[Dataset entries]

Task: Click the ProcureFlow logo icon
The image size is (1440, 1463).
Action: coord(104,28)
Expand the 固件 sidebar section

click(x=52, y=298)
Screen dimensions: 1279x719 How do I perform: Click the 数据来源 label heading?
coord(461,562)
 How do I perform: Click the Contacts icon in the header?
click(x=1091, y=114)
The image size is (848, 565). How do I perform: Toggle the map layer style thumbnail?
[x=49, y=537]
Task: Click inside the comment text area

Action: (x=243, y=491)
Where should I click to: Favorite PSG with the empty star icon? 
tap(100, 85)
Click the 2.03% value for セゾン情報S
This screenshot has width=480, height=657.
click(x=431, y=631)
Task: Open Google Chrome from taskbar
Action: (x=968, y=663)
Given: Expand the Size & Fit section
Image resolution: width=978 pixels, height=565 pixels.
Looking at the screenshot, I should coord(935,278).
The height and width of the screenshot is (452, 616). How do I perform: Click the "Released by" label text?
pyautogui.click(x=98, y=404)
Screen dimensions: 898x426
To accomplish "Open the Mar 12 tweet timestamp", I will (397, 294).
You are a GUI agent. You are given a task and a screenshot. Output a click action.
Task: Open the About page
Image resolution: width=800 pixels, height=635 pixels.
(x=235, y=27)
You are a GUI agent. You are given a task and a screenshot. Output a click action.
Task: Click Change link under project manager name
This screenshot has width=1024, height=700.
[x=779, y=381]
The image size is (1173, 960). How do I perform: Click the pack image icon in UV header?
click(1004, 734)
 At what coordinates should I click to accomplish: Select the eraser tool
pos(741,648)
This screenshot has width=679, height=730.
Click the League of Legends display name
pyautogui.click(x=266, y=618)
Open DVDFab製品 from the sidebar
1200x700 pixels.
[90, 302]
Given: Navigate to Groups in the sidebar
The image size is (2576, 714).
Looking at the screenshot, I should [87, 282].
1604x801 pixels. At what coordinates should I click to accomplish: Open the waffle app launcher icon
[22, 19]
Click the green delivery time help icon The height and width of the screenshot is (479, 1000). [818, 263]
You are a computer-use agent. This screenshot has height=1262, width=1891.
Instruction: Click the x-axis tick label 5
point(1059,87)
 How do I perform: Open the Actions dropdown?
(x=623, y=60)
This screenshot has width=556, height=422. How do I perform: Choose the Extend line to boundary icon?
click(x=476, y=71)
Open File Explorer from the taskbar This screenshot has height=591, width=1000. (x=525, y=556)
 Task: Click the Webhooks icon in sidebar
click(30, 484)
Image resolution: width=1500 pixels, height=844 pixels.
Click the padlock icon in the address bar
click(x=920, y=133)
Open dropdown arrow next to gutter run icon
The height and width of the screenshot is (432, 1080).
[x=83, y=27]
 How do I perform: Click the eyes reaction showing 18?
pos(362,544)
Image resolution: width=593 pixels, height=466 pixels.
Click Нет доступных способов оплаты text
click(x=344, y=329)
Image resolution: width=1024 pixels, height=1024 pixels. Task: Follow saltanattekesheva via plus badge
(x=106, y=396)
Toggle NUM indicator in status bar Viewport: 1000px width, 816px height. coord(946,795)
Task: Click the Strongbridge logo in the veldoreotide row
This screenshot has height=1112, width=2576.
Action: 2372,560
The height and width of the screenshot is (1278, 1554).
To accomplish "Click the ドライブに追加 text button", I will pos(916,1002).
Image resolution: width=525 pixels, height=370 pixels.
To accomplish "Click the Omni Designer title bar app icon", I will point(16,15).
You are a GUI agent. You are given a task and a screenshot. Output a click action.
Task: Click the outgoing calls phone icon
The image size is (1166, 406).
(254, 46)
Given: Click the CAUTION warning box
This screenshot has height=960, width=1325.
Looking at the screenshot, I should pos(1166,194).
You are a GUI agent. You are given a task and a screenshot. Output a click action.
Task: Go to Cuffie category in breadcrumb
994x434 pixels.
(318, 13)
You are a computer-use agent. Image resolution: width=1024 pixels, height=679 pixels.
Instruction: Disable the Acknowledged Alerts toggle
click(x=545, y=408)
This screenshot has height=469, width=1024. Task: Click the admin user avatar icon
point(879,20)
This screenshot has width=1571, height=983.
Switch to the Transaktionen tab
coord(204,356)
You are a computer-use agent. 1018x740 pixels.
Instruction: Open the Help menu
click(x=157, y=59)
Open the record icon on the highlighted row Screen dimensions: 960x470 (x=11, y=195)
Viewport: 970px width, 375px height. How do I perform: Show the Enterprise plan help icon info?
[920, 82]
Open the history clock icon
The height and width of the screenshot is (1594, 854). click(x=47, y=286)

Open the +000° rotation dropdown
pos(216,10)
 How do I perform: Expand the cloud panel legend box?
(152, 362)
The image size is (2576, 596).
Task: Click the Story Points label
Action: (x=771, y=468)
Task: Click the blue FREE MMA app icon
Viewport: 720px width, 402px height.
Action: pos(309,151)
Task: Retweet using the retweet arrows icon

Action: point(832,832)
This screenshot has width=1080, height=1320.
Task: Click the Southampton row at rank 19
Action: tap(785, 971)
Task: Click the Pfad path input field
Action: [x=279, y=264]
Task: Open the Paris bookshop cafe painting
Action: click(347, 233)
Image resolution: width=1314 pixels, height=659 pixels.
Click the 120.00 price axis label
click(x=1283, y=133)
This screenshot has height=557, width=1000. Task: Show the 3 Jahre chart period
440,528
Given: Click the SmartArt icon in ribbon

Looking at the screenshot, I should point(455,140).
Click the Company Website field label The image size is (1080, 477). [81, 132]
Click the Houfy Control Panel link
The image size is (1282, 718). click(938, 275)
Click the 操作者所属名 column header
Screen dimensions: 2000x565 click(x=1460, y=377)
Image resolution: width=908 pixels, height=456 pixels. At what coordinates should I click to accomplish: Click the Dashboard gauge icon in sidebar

◆ YOUR GOAL
When a line of the records includes "will", that line belongs in the answer.

◆ REPLY
To accomplish "Open the Mar 12 tweet timestamp", I will (397, 294).
To accomplish "Click the ドライブに追加 text button", I will pos(916,1002).
To accomplish "Click the Omni Designer title bar app icon", I will point(16,15).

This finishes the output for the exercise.